In this gripping account, Heiligman (Vincent and Theo) relates the September 1940 attack by a German submarine on the British passenger ship SS City of Benares, which killed 258 people, including 77 children. In unflinching detail, the book depicts the often fatal struggles of enduring a torpedo strike at sea, as well as the selfless acts of those striving to keep other passengers alive. Distinguished by expertly woven research, including the author’s own interviews, the book focuses on the 90 Children’s Overseas Reception Board children who were being sent, like others before them, to safety in Canada. The volume describes the families’ tearful farewells and then the children’s delight during the first days on “the floating palace.” Frequent hints of the approaching disaster build momentum as the attack nears, and the tension increases dramatically as the narrative shifts to riveting individual stories of those awaiting rescue in lifeboats or on rafts. Accompanied by photographs and illustrations and including documentation of all who were on board, this is a harrowing yet inspiring look at a little-covered historical event. Final art not seen by PW. Ages 10–14. (Oct.)
YALSA Excellence in Nonfiction Award finalist
Golden Kite Award winner
Hornbook Fanfare selection
Kirkus Reviews Best Books of the Year
"An exceptionally well-researched and impressively crafted tale of desperation, tragedy, and survival." Kirkus Reviews, starred review, on Torpedoed: The True Story of the World War II Sinking of "The Children's Ship"
"Extensively documented accounts tell of harrowing escapes, incredible heroism, tragic accidents, eventual rescues, and the gruesome aftermath . . . the real-time unfolding of events is compelling, and young audiences will relate to these stories about students their own age." Booklist, starred review, on Torpedoed: The True Story of the World War II Sinking of "The Children's Ship"
"Heiligman tells a story of bravery, courage, and despair . . . a must-read for all, and a beautiful memorial for those who perished in this tragic event."School Library Journal, starred review, on Torpedoed: The True Story of the World War II Sinking of "The Children's Ship"
"Nonfiction maestro Heiligman here tells a riveting wartime story. . . . Heiligman builds and maintains suspense while remaining scrupulously faithful to the historical record." Horn Book, starred review, on Torpedoed: The True Story of the World War II Sinking of "The Children's Ship"
"[A] harrowing yet inspiring look at a little-covered historical event" Publishers Weekly on Torpedoed: The True Story of the World War II Sinking of "The Children's Ship"

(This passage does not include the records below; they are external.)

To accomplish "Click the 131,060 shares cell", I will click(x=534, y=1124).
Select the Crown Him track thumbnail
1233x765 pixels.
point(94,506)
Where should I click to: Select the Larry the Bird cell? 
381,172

"[R]iveting accounts of terror, death, heroism, and sacrifice, and foreshadowings of either doom or rescue give the pace a breathless urgency . . . a fascinating look at the intersections of “fate, human, error, accident, and bad luck” that so often bring about tragedy." The Bulletin on Torpedoed: The True Story of the World War II Sinking of "The Children's Ship"

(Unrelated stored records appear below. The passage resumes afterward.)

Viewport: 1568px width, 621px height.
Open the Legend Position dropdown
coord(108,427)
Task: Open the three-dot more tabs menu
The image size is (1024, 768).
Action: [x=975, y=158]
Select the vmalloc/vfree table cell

"Heiligman explores a harrowing moment in history with clear, insightful prose." Shelf Awareness on Torpedoed: The True Story of the World War II Sinking of "The Children's Ship"

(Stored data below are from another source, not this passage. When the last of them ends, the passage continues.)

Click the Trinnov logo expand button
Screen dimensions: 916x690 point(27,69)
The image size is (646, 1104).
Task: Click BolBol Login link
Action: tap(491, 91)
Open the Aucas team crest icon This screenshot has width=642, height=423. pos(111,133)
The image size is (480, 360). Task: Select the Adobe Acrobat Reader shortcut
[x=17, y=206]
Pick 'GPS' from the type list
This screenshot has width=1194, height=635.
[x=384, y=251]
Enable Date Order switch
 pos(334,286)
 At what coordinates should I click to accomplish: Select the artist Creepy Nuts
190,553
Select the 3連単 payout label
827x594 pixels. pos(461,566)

Gr 5–8—Heiligman tells a story of bravery, courage, and despair through the eyes of the passengers on the SS City of Benares, a ship commissioned to sail to Canada with 100 children on board during World War II. The SS City of Benares was torpedoed by a German submarine. The imagery of the waves hitting the lifeboats and rafts as the survivors hung on for life is so vivid that readers almost feel as if they, too, are fighting for their lives. Heiligman includes information about the lascars, or Indian sailors, many of whom gave their lives to save as many people as they could. The book is filled with photographs, illustrations, and letters written from the children to their families, as well as the telegraphs reporting the deaths of those on board. The extensive back matter, paired with the author's deft narrative touch, makes this title a must purchase for libraries, a must-read for all, and a beautiful memorial for those who perished in this tragic event. VERDICT Expect this book to garner Heiligman another nonfiction award. Pair this with Susan Wood's historical fiction novel Lifeboat 12.—Stephanie Wilkes, Good Hope Middle School, West Monroe, LA
Heiligman recounts the little-known World War II maritime disaster of the sinking of the passenger ship City of Benares, which was evacuating children from England to Canada.
In 1940, with German air raids reducing many of England's major cities to smoldering ruins and a threatened invasion looming, thousands of British parents chose to send their children to safety in Canada through a program called the Children's Overseas Reception Board. On Sept. 13, 1940, the passenger liner departed Liverpool in a convoy bound for Canadian ports. Onboard were 90 CORB children, their chaperones, crew, and paying passengers. Their Royal Navy escort left it on Sept. 17, and that night, unaware of the refugee children aboard, the commander of German submarine U-48 ordered three torpedoes launched at the Benares, the third hitting its target with devastating effect. Heiligman makes the story especially compelling by recounting the backstories and experiences of several of the children and their chaperones. These characters are presumably white; Heiligman takes care to note that the overwhelming majority of the crew were South Asian Muslims whose stories were not collected after the disaster. It's a customarily masterfully paced and beautifully designed book, with reproductions of archival photographs and documents complemented by original pencil art by Lee that captures the action aboard the Benares and afterward. Expansive backmatter includes interviews conducted with Heiligman's sources, several by her.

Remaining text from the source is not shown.